== EXTRACTED MATERIAL

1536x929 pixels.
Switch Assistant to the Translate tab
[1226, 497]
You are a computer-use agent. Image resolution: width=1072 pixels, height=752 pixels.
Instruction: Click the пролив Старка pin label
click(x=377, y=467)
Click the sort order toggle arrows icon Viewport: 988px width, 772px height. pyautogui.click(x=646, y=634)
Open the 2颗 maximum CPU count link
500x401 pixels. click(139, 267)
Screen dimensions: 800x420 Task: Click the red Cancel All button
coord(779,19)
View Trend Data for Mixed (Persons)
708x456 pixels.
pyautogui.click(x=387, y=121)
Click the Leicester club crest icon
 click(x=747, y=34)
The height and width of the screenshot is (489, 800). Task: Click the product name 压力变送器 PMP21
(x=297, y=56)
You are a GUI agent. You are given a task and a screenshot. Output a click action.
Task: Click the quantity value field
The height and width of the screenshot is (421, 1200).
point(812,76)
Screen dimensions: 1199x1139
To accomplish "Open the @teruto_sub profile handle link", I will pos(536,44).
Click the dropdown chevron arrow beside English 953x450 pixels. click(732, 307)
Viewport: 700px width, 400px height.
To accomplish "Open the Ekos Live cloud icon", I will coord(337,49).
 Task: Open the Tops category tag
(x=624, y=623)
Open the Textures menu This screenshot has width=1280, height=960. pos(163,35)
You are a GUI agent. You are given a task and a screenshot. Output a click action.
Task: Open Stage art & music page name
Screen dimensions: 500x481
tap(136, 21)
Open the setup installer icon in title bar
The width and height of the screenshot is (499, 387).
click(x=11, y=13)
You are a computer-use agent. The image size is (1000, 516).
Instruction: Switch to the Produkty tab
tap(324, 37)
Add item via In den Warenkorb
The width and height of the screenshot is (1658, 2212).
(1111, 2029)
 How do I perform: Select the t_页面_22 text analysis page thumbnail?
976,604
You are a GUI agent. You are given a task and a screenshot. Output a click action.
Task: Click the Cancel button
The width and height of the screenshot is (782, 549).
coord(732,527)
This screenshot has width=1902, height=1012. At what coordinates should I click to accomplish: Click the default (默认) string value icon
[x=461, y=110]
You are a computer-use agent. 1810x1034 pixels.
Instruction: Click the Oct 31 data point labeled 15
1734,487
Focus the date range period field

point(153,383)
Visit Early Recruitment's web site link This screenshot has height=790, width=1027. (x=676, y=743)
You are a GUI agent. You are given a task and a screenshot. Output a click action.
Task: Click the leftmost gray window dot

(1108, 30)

====

WHAT TO PRODUCE: Please print the records above exactly, leaving nothing out.

THE ANSWER:
1536x929 pixels.
Switch Assistant to the Translate tab
[1226, 497]
You are a computer-use agent. Image resolution: width=1072 pixels, height=752 pixels.
Instruction: Click the пролив Старка pin label
click(x=377, y=467)
Click the sort order toggle arrows icon Viewport: 988px width, 772px height. pyautogui.click(x=646, y=634)
Open the 2颗 maximum CPU count link
500x401 pixels. click(139, 267)
Screen dimensions: 800x420 Task: Click the red Cancel All button
coord(779,19)
View Trend Data for Mixed (Persons)
708x456 pixels.
pyautogui.click(x=387, y=121)
Click the Leicester club crest icon
 click(x=747, y=34)
The height and width of the screenshot is (489, 800). Task: Click the product name 压力变送器 PMP21
(x=297, y=56)
You are a GUI agent. You are given a task and a screenshot. Output a click action.
Task: Click the quantity value field
The height and width of the screenshot is (421, 1200).
point(812,76)
Screen dimensions: 1199x1139
To accomplish "Open the @teruto_sub profile handle link", I will pos(536,44).
Click the dropdown chevron arrow beside English 953x450 pixels. click(732, 307)
Viewport: 700px width, 400px height.
To accomplish "Open the Ekos Live cloud icon", I will coord(337,49).
 Task: Open the Tops category tag
(x=624, y=623)
Open the Textures menu This screenshot has width=1280, height=960. pos(163,35)
You are a GUI agent. You are given a task and a screenshot. Output a click action.
Task: Open Stage art & music page name
Screen dimensions: 500x481
tap(136, 21)
Open the setup installer icon in title bar
The width and height of the screenshot is (499, 387).
click(x=11, y=13)
You are a computer-use agent. The image size is (1000, 516).
Instruction: Switch to the Produkty tab
tap(324, 37)
Add item via In den Warenkorb
The width and height of the screenshot is (1658, 2212).
(1111, 2029)
 How do I perform: Select the t_页面_22 text analysis page thumbnail?
976,604
You are a GUI agent. You are given a task and a screenshot. Output a click action.
Task: Click the Cancel button
The width and height of the screenshot is (782, 549).
coord(732,527)
This screenshot has width=1902, height=1012. At what coordinates should I click to accomplish: Click the default (默认) string value icon
[x=461, y=110]
You are a computer-use agent. 1810x1034 pixels.
Instruction: Click the Oct 31 data point labeled 15
1734,487
Focus the date range period field

point(153,383)
Visit Early Recruitment's web site link This screenshot has height=790, width=1027. (x=676, y=743)
You are a GUI agent. You are given a task and a screenshot. Output a click action.
Task: Click the leftmost gray window dot

(1108, 30)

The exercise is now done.